The last example is for a loosely coupled genomic analysis in which an analysis job can run on multiple different instances with similar memory per cores requirement (for example, 4 GB of memory per vCPU). By using multiple instances such as m5.2xlarge, m5.4xlarge, m5.8xlarge instance types, with a similar memory/core requirement, we can take advantage of the larger pool of instances for our analysis.

Let’s say we want to run 1,000 analyses. Each analysis requires one vCPU with 4 GB of memory.
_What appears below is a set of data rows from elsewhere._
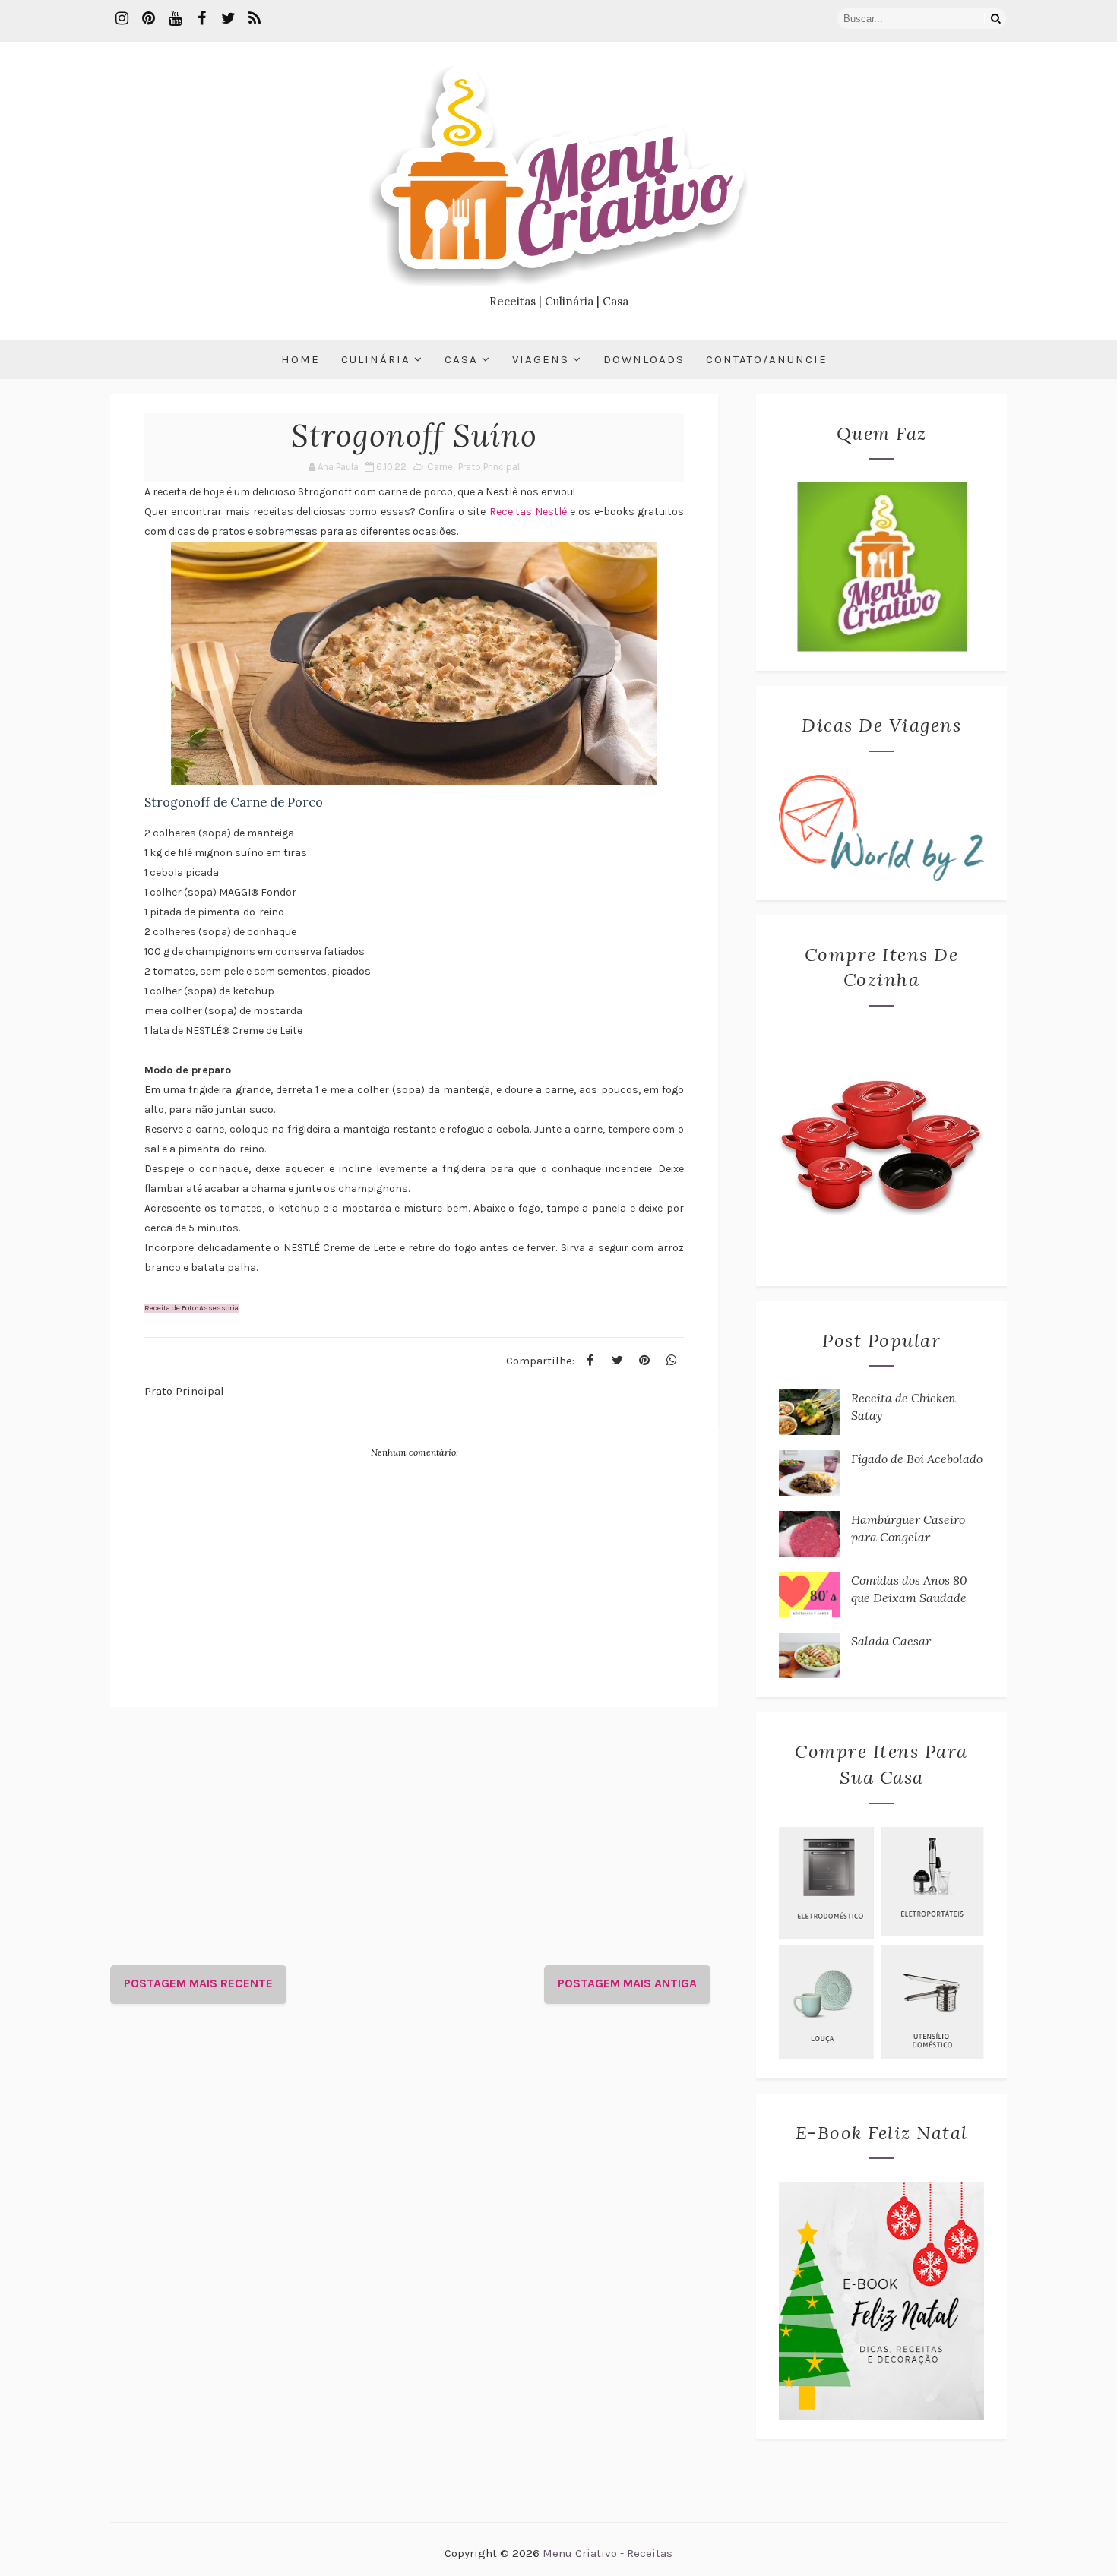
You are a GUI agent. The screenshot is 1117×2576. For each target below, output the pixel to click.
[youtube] (174, 19)
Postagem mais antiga (627, 1983)
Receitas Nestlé (528, 511)
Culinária (375, 359)
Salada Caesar (891, 1640)
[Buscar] (995, 18)
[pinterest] (148, 19)
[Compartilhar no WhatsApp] (671, 1360)
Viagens (540, 359)
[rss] (254, 19)
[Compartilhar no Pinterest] (644, 1360)
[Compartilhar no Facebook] (589, 1360)
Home (300, 359)
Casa (461, 359)
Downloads (644, 359)
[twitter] (228, 19)
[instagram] (121, 19)
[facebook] (201, 19)
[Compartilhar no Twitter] (617, 1360)
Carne (440, 467)
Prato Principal (489, 467)
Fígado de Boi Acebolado (917, 1458)
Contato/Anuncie (766, 359)
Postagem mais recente (198, 1983)
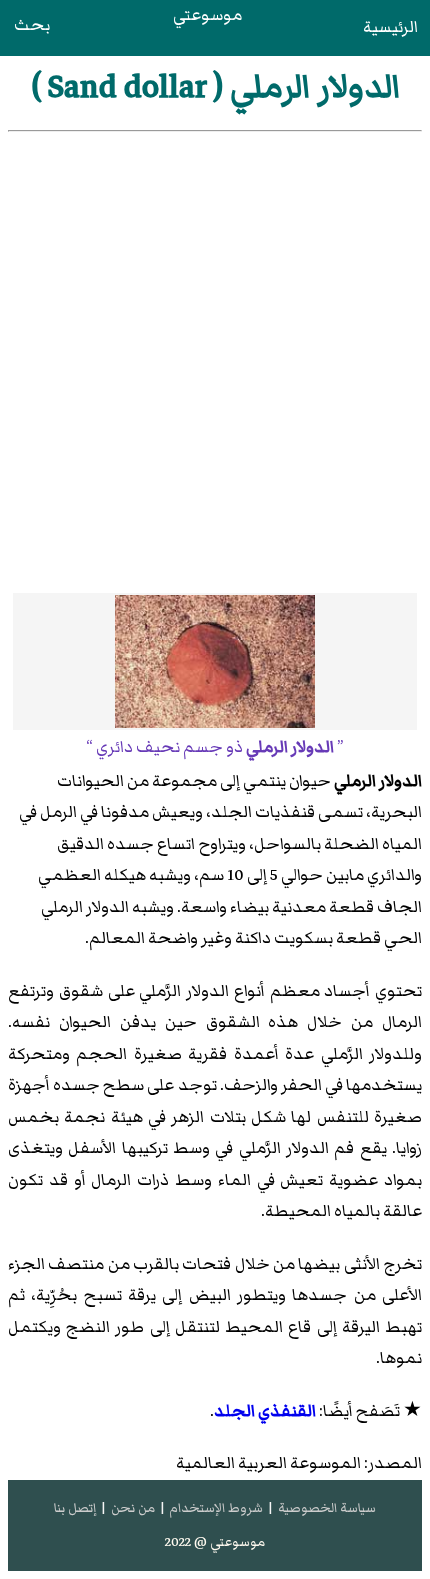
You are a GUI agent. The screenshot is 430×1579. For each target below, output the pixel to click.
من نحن (133, 1508)
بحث (32, 25)
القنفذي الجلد (265, 1411)
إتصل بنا (75, 1508)
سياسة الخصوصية (327, 1508)
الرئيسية (390, 27)
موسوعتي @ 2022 (215, 1542)
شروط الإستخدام (216, 1508)
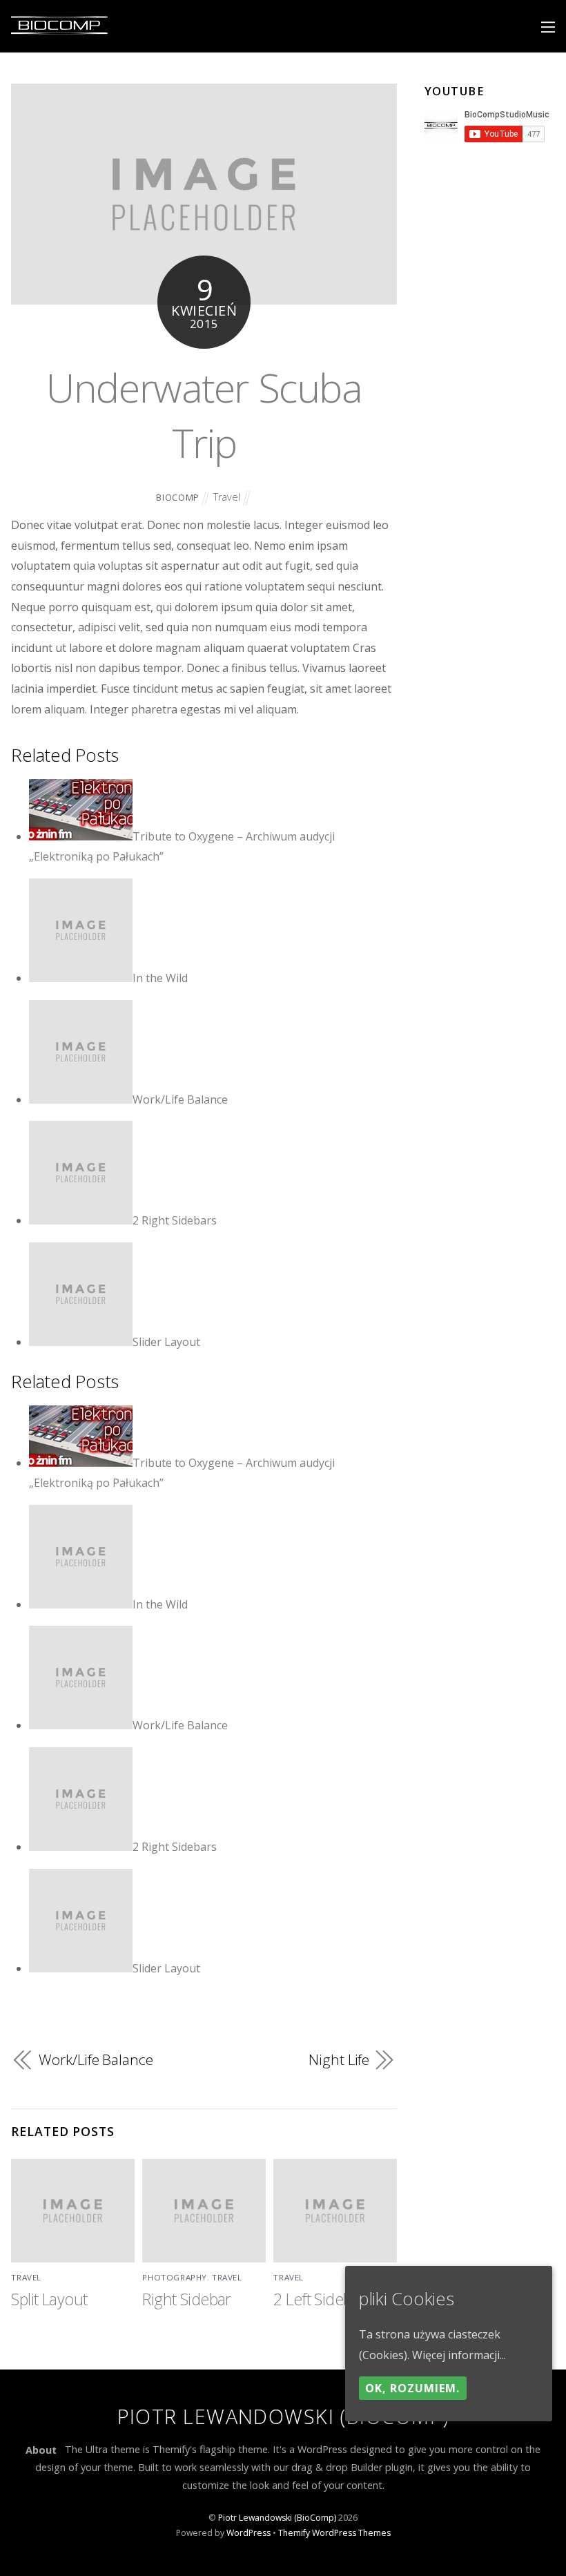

A config file can look like the following, with 45 m5.2xlarge, 20 m5.4xlarge, and 10 m5.8xlarge to get you a combination of 1,000 vCPU.

[queue analysis]
compute_resource_settings = m5.2xlarge,m5.4xlarge,m5.8xlarge
compute_type = ondemand

[compute_resource m5.2xlarge]
instance_type = m5.2xlarge
min_count = 0
max_count = 45

[compute_resource m5.4xlarge]
instance_type = m5.4xlarge
min_count = 0
max_count = 20  

[compute_resource m5.8xlarge]
instance_type = m5.8xlarge
min_count = 0
max_count = 10

After creating a new cluster with this configuration, and logging in to the cluster as before, we can specify the instance type for each stage in the workflow by using the --constraint flag along with the sbatch command:

sbatch --constraint=c5.2xlarge <workflow 1 script>
sbatch --constraint=r5.8xlarge <workflow 2 script>

Updating an existing cluster

Although these new features can add significant flexibility to our cluster, we find that we may want to create additional queues, add instance types, or modify existing queues and instance types after we have created our cluster. As is true with previous versions of AWS ParallelCluster, to update an existing, running cluster, we can use the pcluster update command after modifying our configuration file:

pcluster update -c <new_config_file> <cluster_name>

Using this command, we could update a cluster using the first sample configuration file to the second one. With this additional functionality, adding flexibility to our HPC clusters and switching between the over 300 instance types available on AWS is possible.

Conclusion

In this post, we have demonstrated how to use some of the newest features available inside AWS ParallelCluster’s latest 2.9 release to enable more complex and varied HPC workflows. We highlighted new settings that make it possible for users to specify multiple job queues in addition to multiple instance types from within a single cluster. We also demonstrated how this can make running Amazon EC2 Spot Instances for interruptible workloads alongside Amazon EC2 On-Demand Instances possible. Finally, we highlighted how to specify more than one instance type in cases in which there may be multiple types of workloads running or multiple stages in the HPC workflows.

With this additional functionality, orchestrating and running more complex HPC workflows on AWS using AWS ParallelCluster and the breadth and depth of instance types available with Amazon EC2 is easier than ever.